The present invention relates, in general, to field effect transistors, and more particularly, to a novel field effect transistor that has high transconductance.
Previously, the semiconductor industry produced P-channel field effect transistors (FETs) using both metal oxide semiconductor FET (MOSFET) technology as well as heterostructure FET (HFET) technology. For both technologies, the P-channel transistor performance was inferior to the N-channel transistor. This inferior performance appeared as a P-channel transistor that had lower transconductance, lower frequency response, and inferior pinch-off characteristics than a corresponding N-channel transistor. Precision analog and high speed digital circuits often were built using complementary structures that required both N-channel and P-channel transistors. The P-channel transistor's inferior performance limited the precision that could be obtained in complementary analog circuits. In digital circuits, the P-channel transistor resulted in high gate delays and lower operating frequencies.

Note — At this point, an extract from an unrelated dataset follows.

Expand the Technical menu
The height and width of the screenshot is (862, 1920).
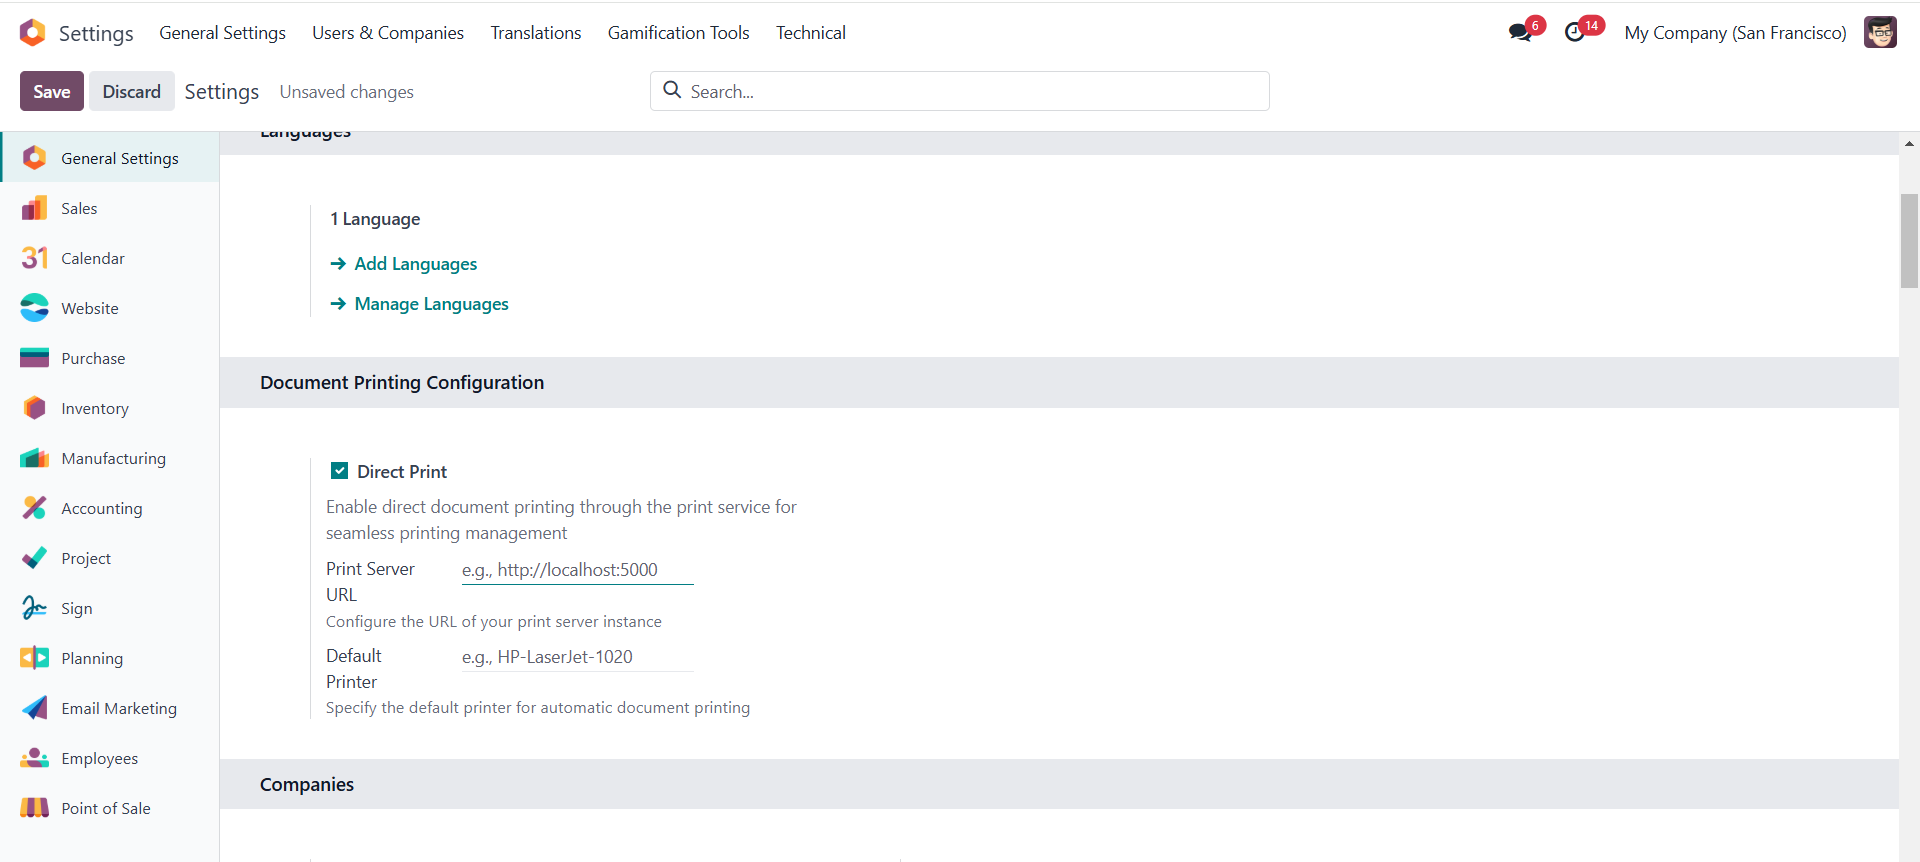click(x=810, y=33)
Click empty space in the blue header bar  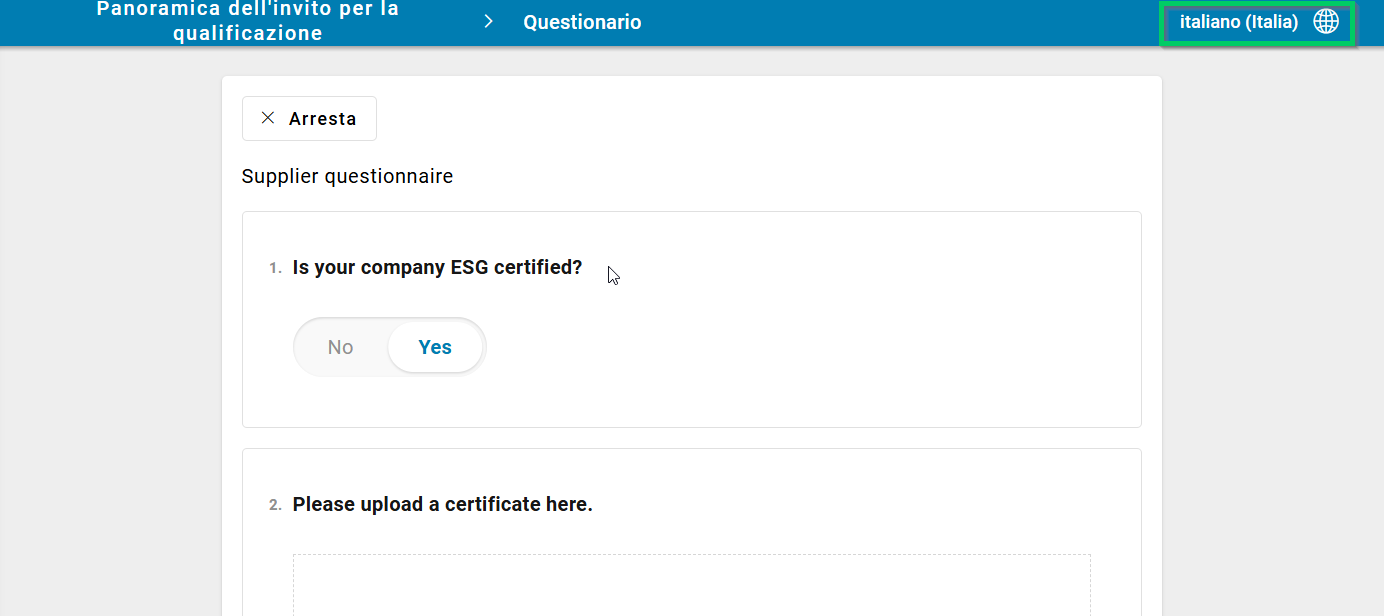pyautogui.click(x=900, y=22)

Previous efforts of producing improved P-channel HFETs typically employed alloys of III-V semiconductor materials, such as indium gallium arsenide (InGaAs), as the channel material. In general, the alloy channel material was between adjacent layers of other III-V alloys such as aluminum gallium arsenide (AlGaAs). One problem of these previous HFETs was alloy scattering that occurred in the alloy channel material. As carriers traveled through the alloy, the carriers collided with the non-uniform lattice structure created by the alloy. These collisions decreased the carrier mobility and resulted in low HFET transconductance. Another disadvantage of these previous HFETs was low carrier confinement. The low mole fraction (typically less than 15 percent) concentration of small band gap material, such as indium, that could be included in these alloys was insufficient to provide a deep quantum well that confined carriers to the channel material. The primary result of the low carrier confinement was an inferior pinch-off characteristic. In addition to low confinement, the low mole fraction concentration of small band gap material also resulted in low mobility. To obtain a high mobility, the previous P-channel devices typically had to be operated at low temperatures (generally 77 degrees Kelvin or below).
Accordingly, it is desirable to have P-channel field effect transistors that have high transconductance, high mobility, high frequency response, and sharp pinch-off characteristics. It is also desirable that these P-channel HFETs have high mobility at room temperature, and that they do not suffer from alloy scattering.